Kraft Heinz, the business

Kraft Heinz is a large consumer staples company with a global presence. It owns brands including the namesake Kraft and Heinz monikers, as well as icons Oscar Mayer, Velveeta, Jell-O, and Lunchables, among many others. These brands are staples in grocery stores.

A person shopping at a grocery store.
Image source: Getty Images.

With a market capitalization of more than $40 billion, it competes with some of the largest food makers in the world. The company's scale is important, because it is a valuable partner to retailers. Notably, Kraft Heinz's scale gives it the ability to advertise and introduce new and improved products helps to bring customers into grocery stores.

A long-running problem for Kraft Heinz, however, has been regaining its footing following the merger of Kraft and Heinz. At first the combined company was focused on cutting costs to boost profits. But that path can only go so far before growth has to be driven in a different manner, and Kraft Heinz ended up stumbling as it tried to shift gears.

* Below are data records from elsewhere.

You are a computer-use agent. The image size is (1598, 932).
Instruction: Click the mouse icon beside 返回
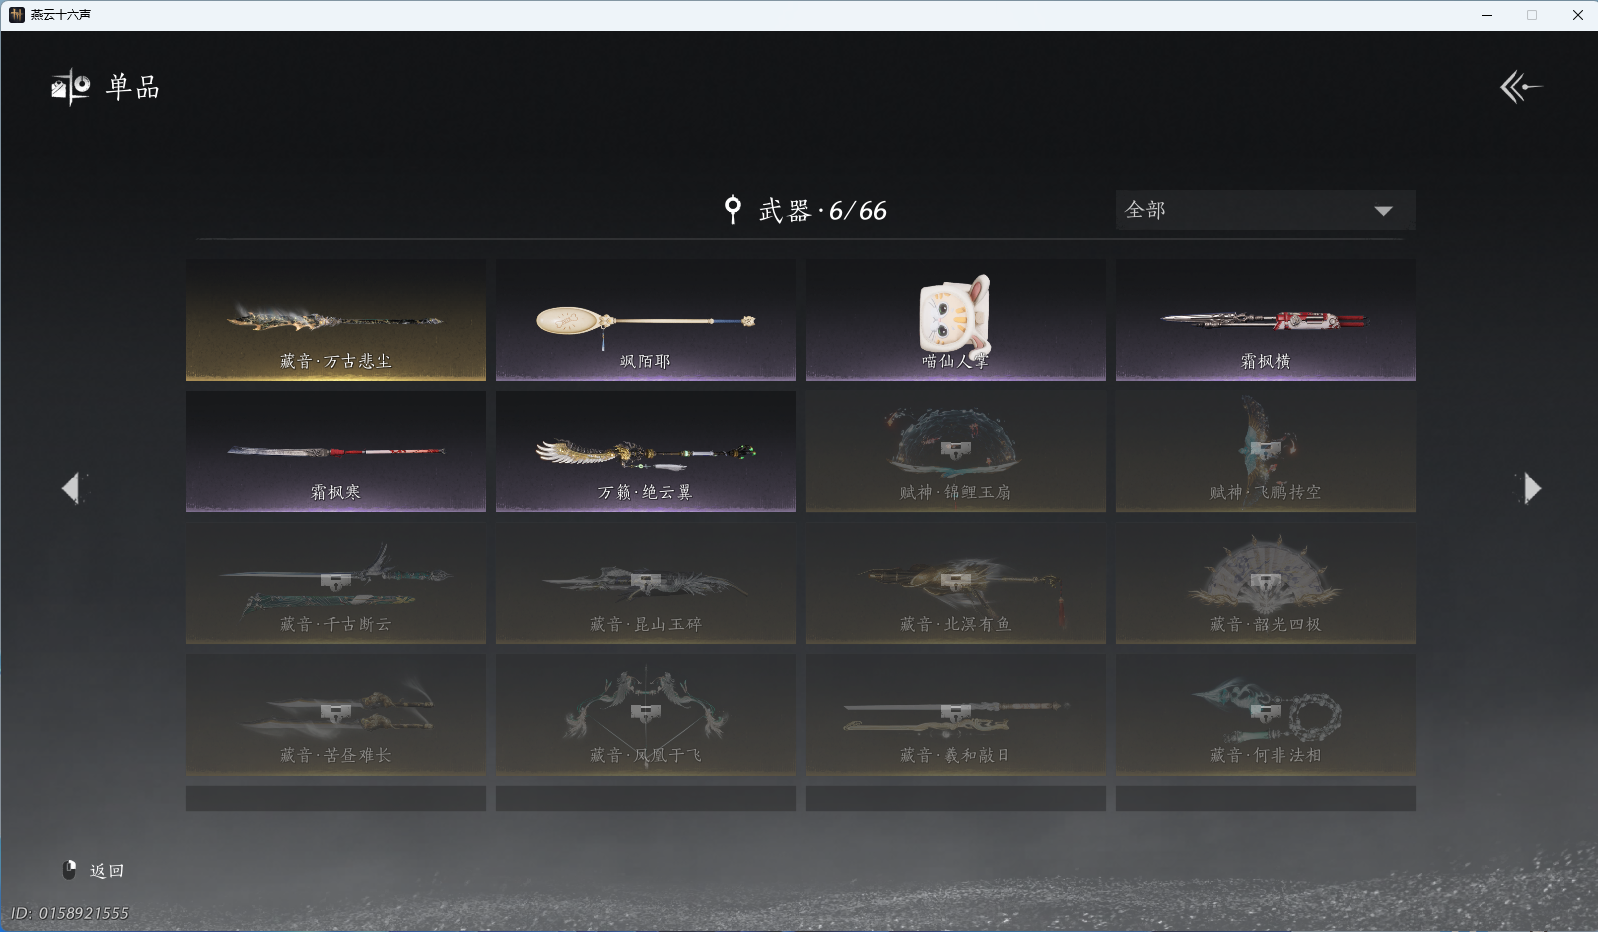[x=70, y=870]
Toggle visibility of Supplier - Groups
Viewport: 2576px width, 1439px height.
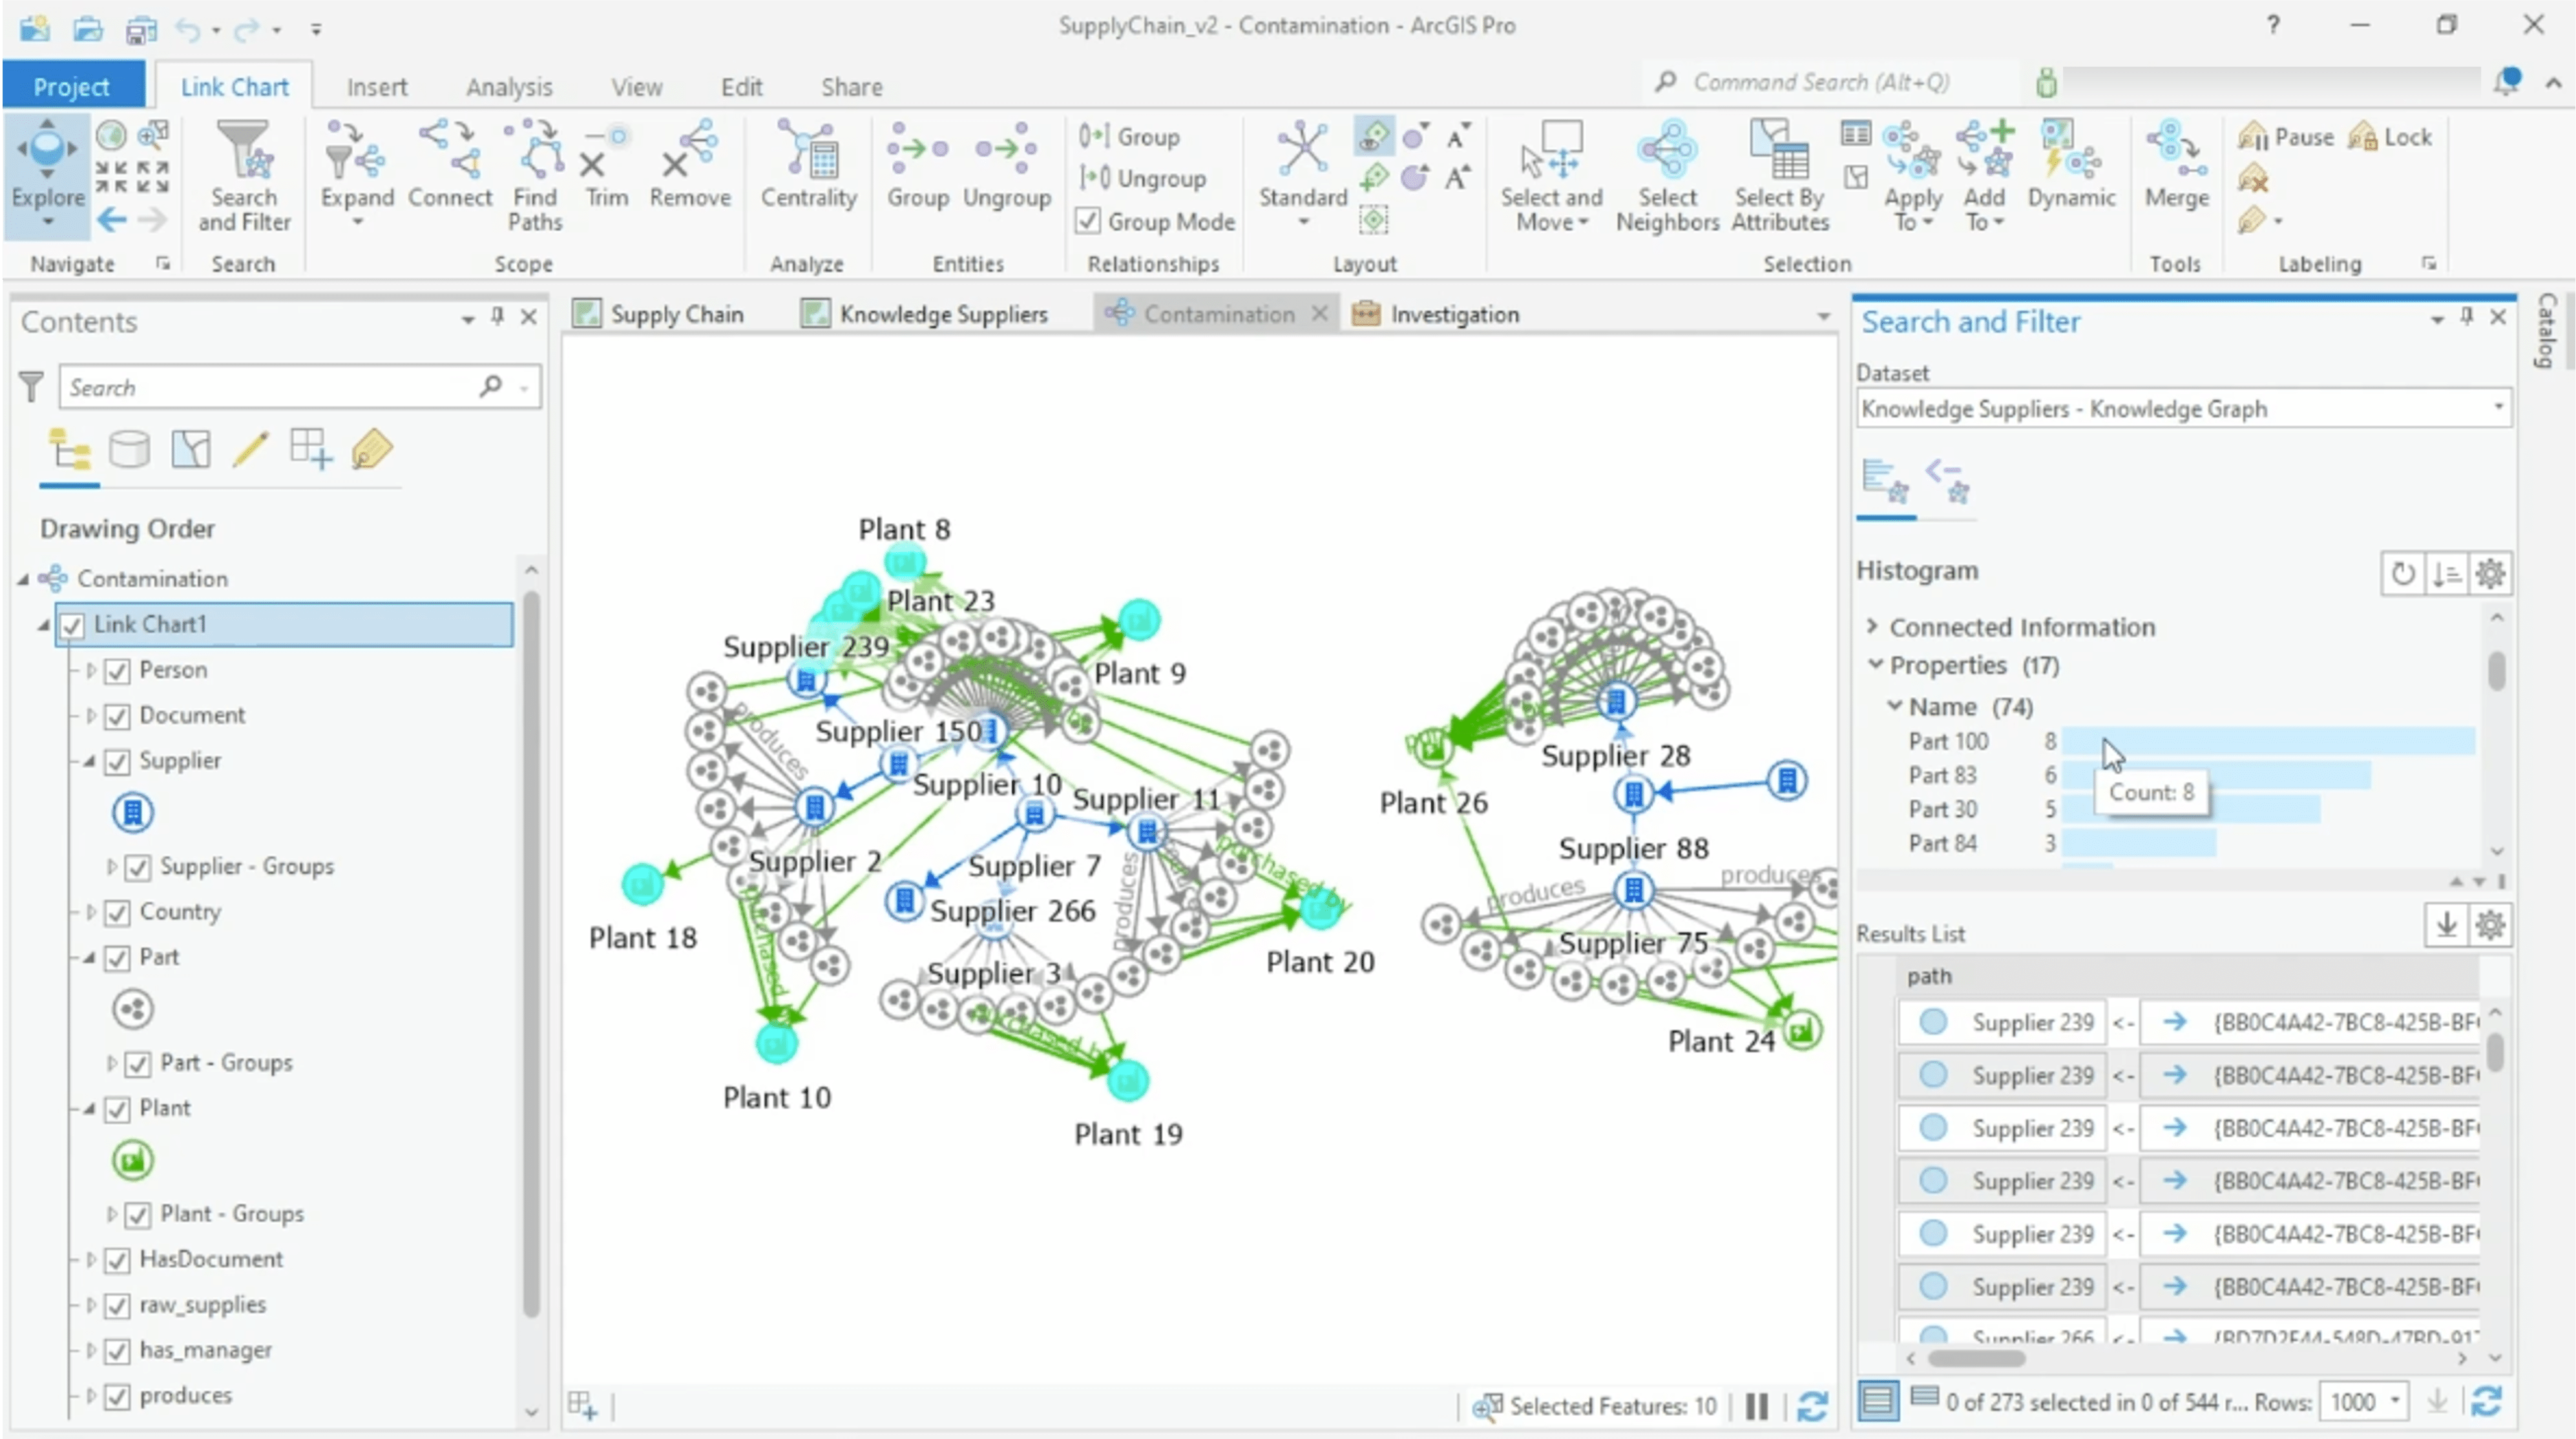[138, 866]
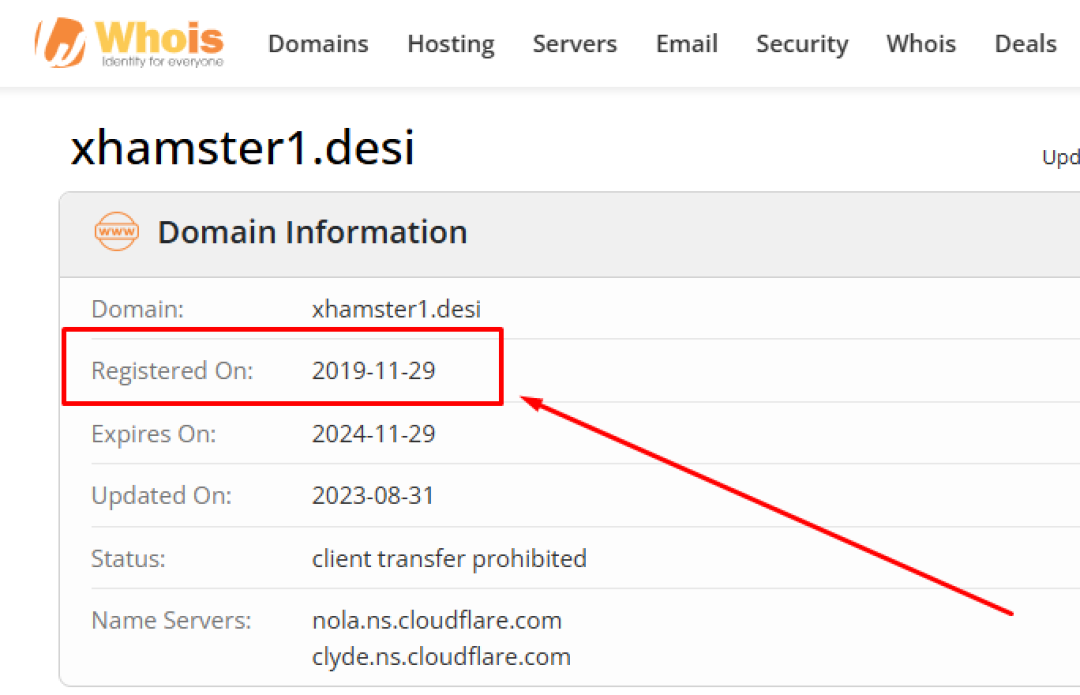This screenshot has width=1080, height=695.
Task: Click the xhamster1.desi page heading
Action: click(x=242, y=149)
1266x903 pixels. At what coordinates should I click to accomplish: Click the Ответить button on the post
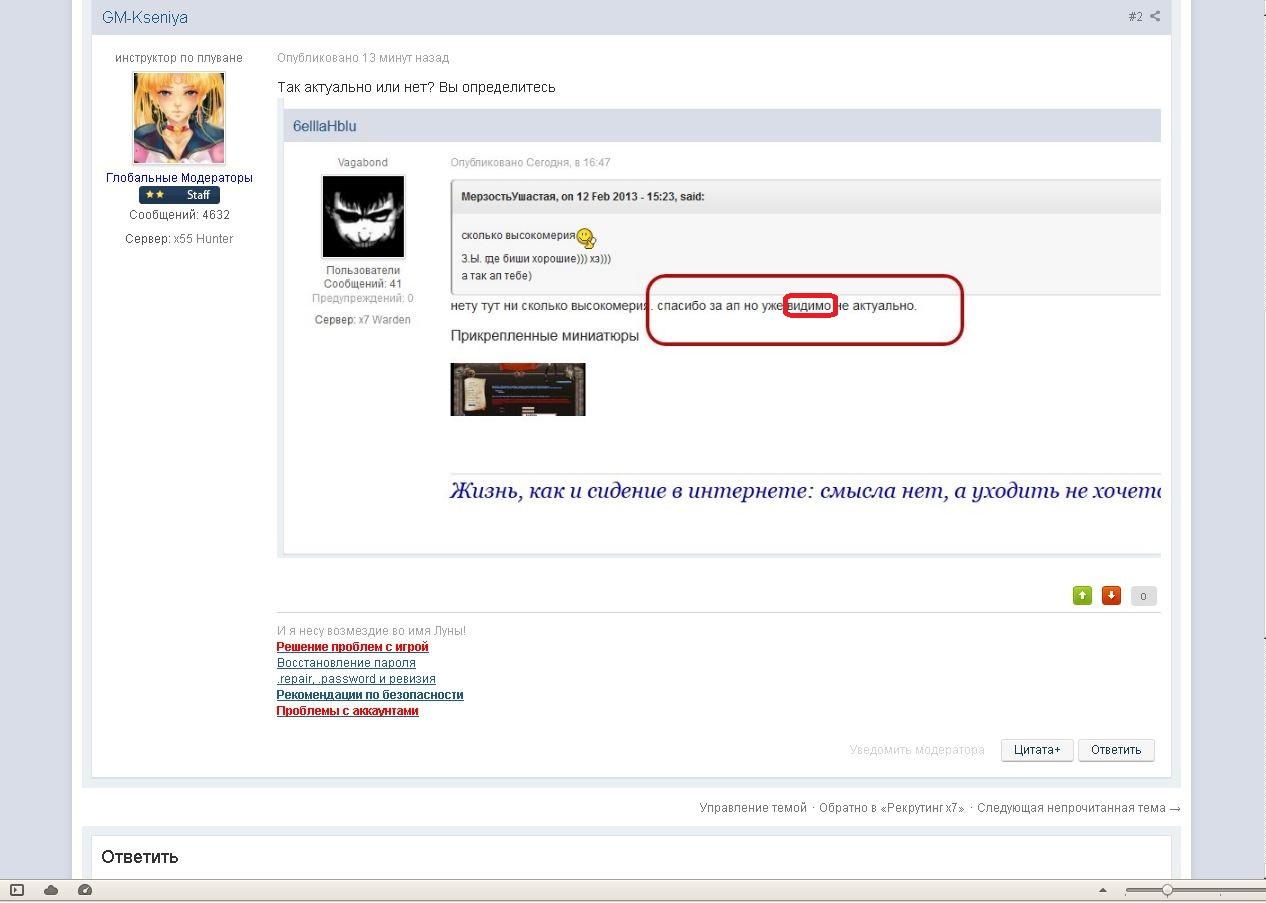1116,750
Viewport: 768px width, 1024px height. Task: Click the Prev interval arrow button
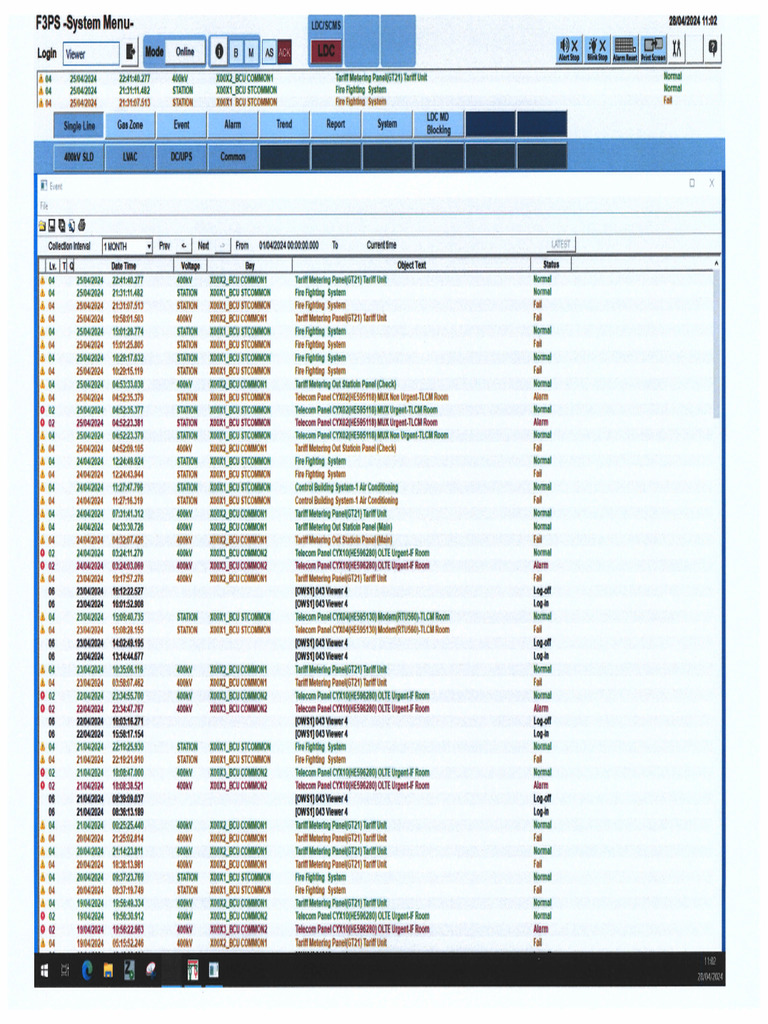(185, 245)
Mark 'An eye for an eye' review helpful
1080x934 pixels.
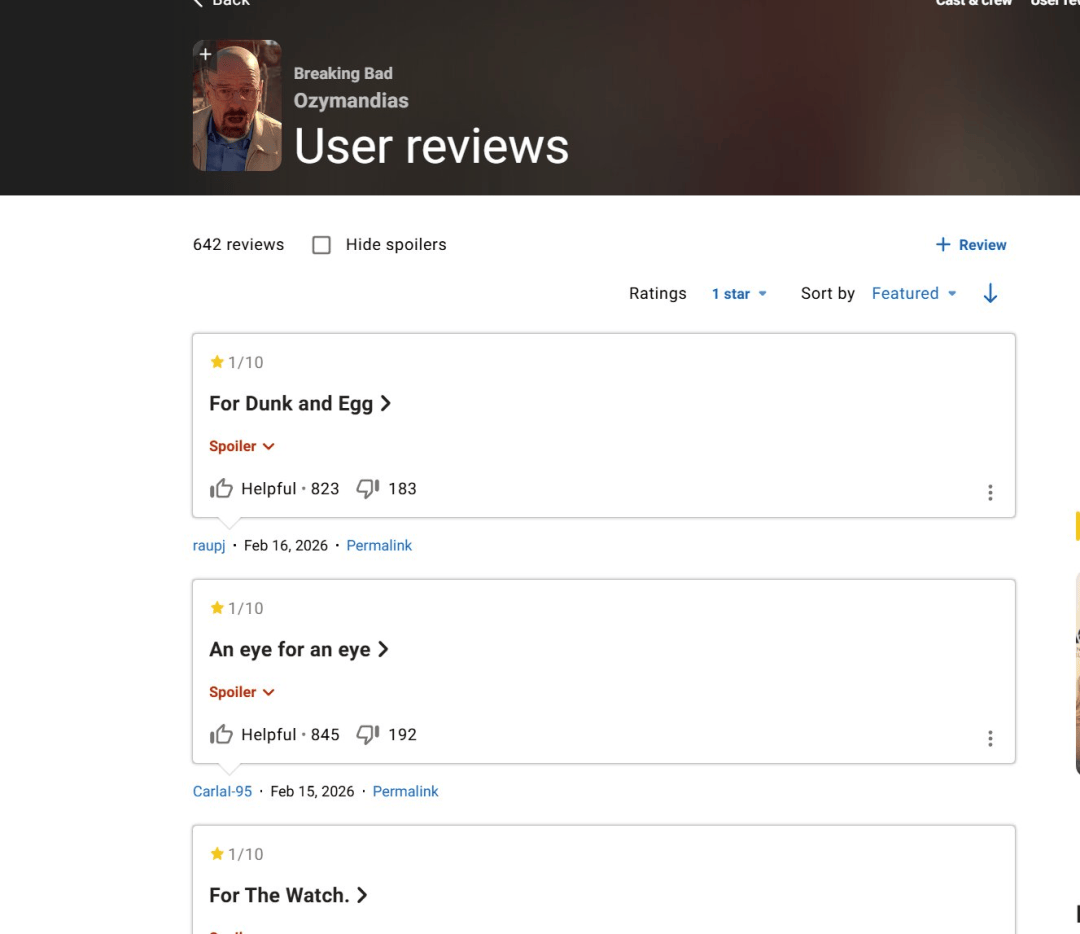coord(221,735)
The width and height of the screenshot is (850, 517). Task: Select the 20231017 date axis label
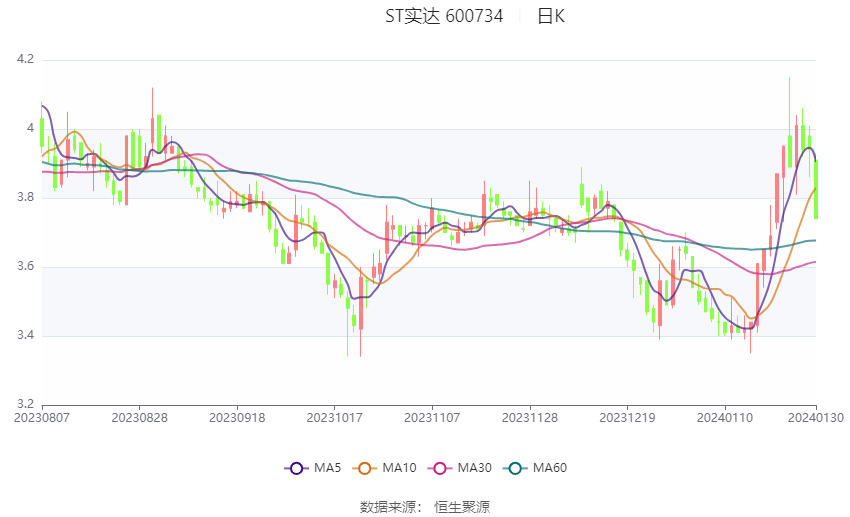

Today, however, Kraft Heinz appears to be on a stronger footing. Notably, leverage is back to manageable levels, with the company's debt-to-EBITDA (earnings before interest, taxes, depreciation, and amortization) ratio of around 3.6 back in line with its peers. Leverage is right in line with management's target as well, which allows the company to shift from defense to offense. At this point it has broken its portfolio into three groups: balance, protect, and accelerate. There are nuances here, but the basic way to look at that is that the company has brands that are expected to maintain market share and produce solid cash flow, slow-growth brands, and brands with strong growth prospects.

KHC Financial Debt to EBITDA (TTM) Chart
KHC Financial Debt to EBITDA (TTM) data by YCharts

All in all, Kraft Heinz looks better positioned to compete today than it has in a long time.

The argument to buy Kraft Heinz

With the company's leverage back in line with peers, more conservative income investors should probably find the 4.5% dividend yield appealing. The payout ratio is nearly 70%, which may sound a bit high, but is actually not out of line with the company's long-term trends. While the dividend has been static at $0.40 per share per quarter since it was cut in 2020, it seems like there's actually a path for long-term business growth that might lead to dividend growth in the future, with the company's accelerate brands now accounting for nearly two-thirds of revenue.